§ **Challenge 1**: Print the passage of the Oracle–Sun article from "To that end, Phillips" to "sales are in." word for word.
§ **Challenge 2**: Write the next part of the article on Oracle's acquisition of Sun Microsystems, beginning after its final sentence.

§ **Text extract**:

..............................

After months of regulatory uncertainty and wide-ranging speculation about
the life of the deal, Oracle went public Jan. 27 with long-awaited details
about its mega-acquisition of Sun Microsystems and the strategy it plans to
initiate for business and product integration and a go-to-market model.

One thing is clear: Sun partners used to selling into strategic and large
enterprise accounts had better rethink their business model. Oracle’s putting
its stamp firmly on the sales structure going forward.

“The big change is that we are going more direct to large customers,” Oracle
President Charles Phillips told a live and online audience during a near 5-hour
event Jan. 27. “Several years ago, Sun had shifted its strategy to go more
indirect through partners, but our motto is that our largest strategic
customers make big investments and they deserve to do business directly with
us.”

To that end, Phillips said that Oracle plans to begin aggressively hiring
2,000 new direct salespeople (along with thousands of new engineers) and adding
three new sales specializations areas for reps to accommodate the new portfolio
of Sun products. Sales reps at Oracle are all in some specialization bucket
today—be it ERP, CRM, database, etc.—and
will now be able to get skilled to sell storage, tape and servers.

The message that Oracle is taking the reins in going to market could not be
clearer. Direct sales are in.

“These are highly complex sales we are talking about,” said Phillips. “We
are going to have the best-paid reps in the industry, the all-stars with the
highest compensation. We are hiring. We want to go back to direct. … Come to
us.”

Oracle’s direct sales force will service 1,700 strategic named accounts and
Sun’s top 4,000 customers, Phillips said.

Oracle CEO Larry Ellison, in a separate
address later in the day, said channel partners remain critical to Oracle and
will be called upon to sell and serve to the remaining 31,000 customers.

..............................

§ **Supplied material**:
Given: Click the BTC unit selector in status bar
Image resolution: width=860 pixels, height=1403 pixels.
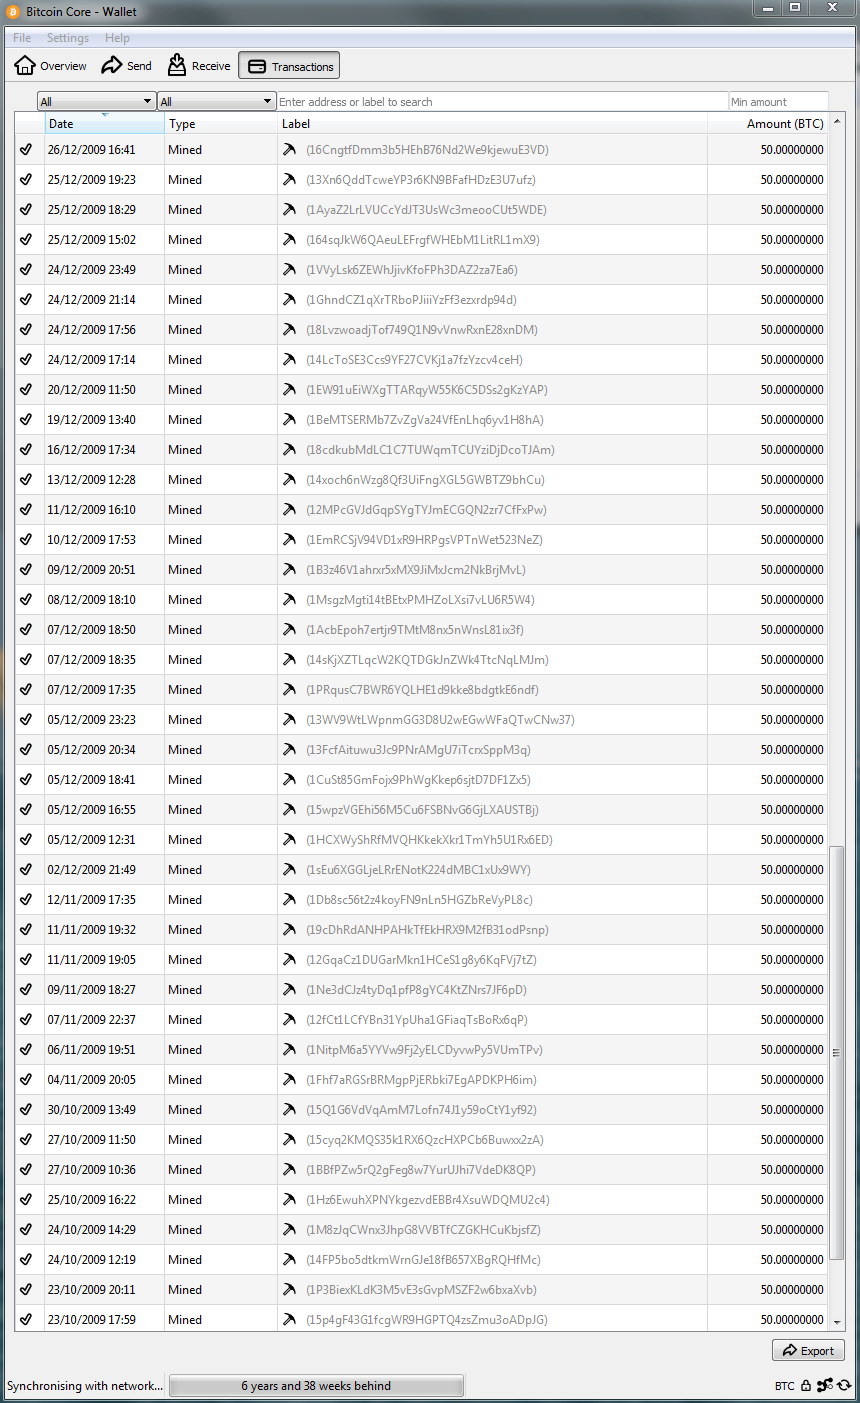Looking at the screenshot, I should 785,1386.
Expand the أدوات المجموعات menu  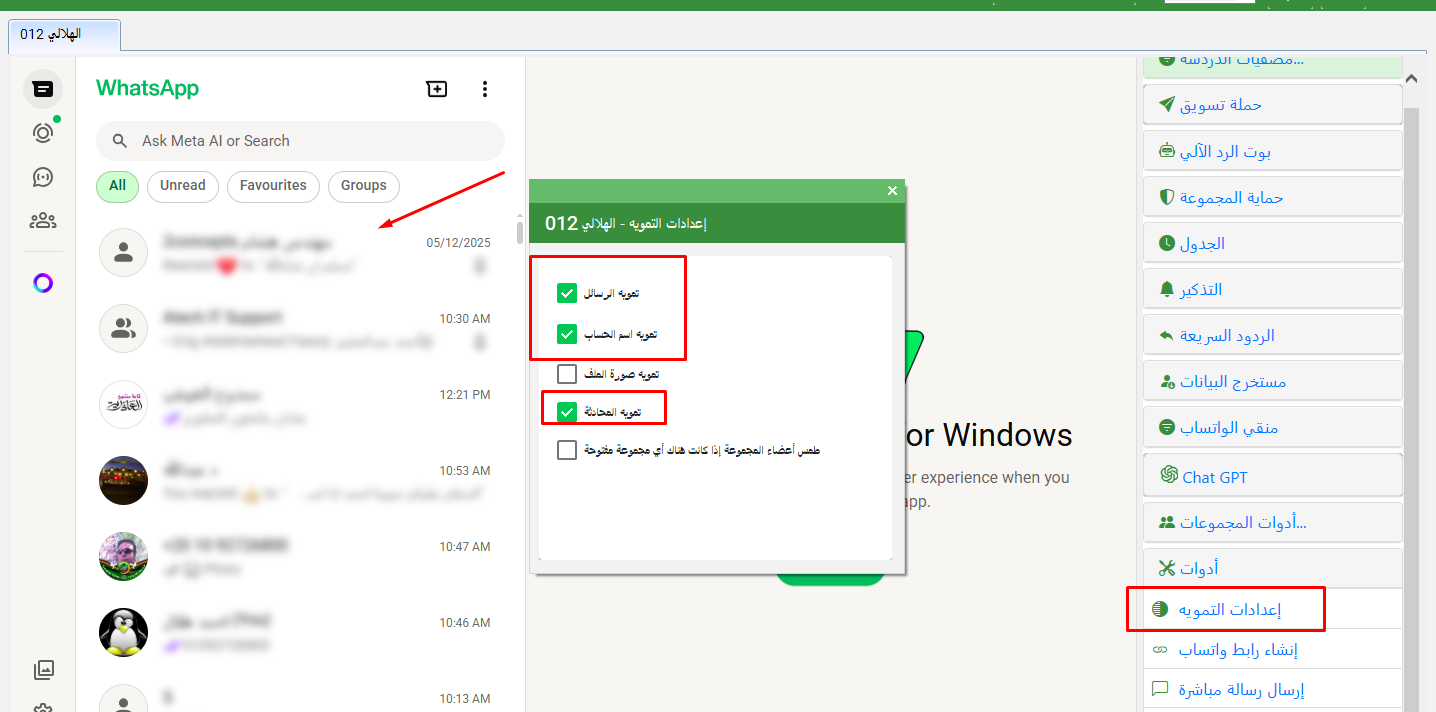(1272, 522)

..............................

§ **Reply 1**:
To that end, Phillips said that Oracle plans to begin aggressively hiring
2,000 new direct salespeople (along with thousands of new engineers) and adding
three new sales specializations areas for reps to accommodate the new portfolio
of Sun products. Sales reps at Oracle are all in some specialization bucket
today—be it ERP, CRM, database, etc.—and
will now be able to get skilled to sell storage, tape and servers.

The message that Oracle is taking the reins in going to market could not be
clearer. Direct sales are in.

§ **Reply 2**:
"We have a huge number of channel partners to work with us, and we give
them the same broad range of products coming from Sun and Oracle
combined," Ellison said. "We have our own channel program, and we
will combine it with Sun. And we think dividing up the customers will work
better for both of us [channel and direct]. These are ours, these are yours.
It’s a better focus for the channel."

Judson Althoff, Oracle’s channel chief, compared plans for Sun’s existing
channel to what is already the existing Oracle model, where enterprise and
large business is the mainstay of direct sales, while partners operate in the
domain of midmarket customers. 

“The strategy around our Sun partners is to take a much more balanced and
focused approach to partnering,” Althoff said. “Strictly speaking, in order to
provide better service, support and accountability to top Sun customers, we
will engage directly, as we do at Oracle. But we will bring partners in on
those deals based on the value they can bring to those accounts.”

Oracle historically has been faulted by partners for perpetuating massive
amounts of channel conflict, though in recent years the company has made a
concerted effort to create a well-functioning indirect channel. Althoff said
that will not change. “We are very focused in our approach in the midmarket to
helping our partners sell there,” he said.

Oracle last year revamped its partner program—now called the Oracle Partner
Network (OPN) Specialized—to a skills competency model across a choice of 50
different technology and vertical disciplines.

“The program is based on enabling partners to differentiate themselves and
to provide customers with a system of preference to select partners that have
the right skills to meet their needs and solve their problems,” he said.

Today, 40 percent of Oracle’s indirect revenue—net-new software sales—and 80
percent of transactions flow through partners, according to Althoff, who
maintained that those targets represent the combined companies’ strategy going
forward.

The big strategic takeaway from the first real details on Oracle’s plans for
Sun is the decision to evangelize a completely integrated stack, from hardware
to management systems all the way up to vertical applications. Phillips
characterized the strategy as returning in some way to the historical computing
model of all-in-one solutions. The engineering push going forward with the
Oracle and Sun teams is full integration across products, with an expectation
of specific technology solution bundles.

“Today, there are too many components, and customers have to go to different
vendors to buy, then hire integrators to come in and hopefully get it to work,”
he said.

Phillips said the resulting integration of the Oracle-Sun stack will result
in faster performance and innovation and security and a reduction in change
management problems.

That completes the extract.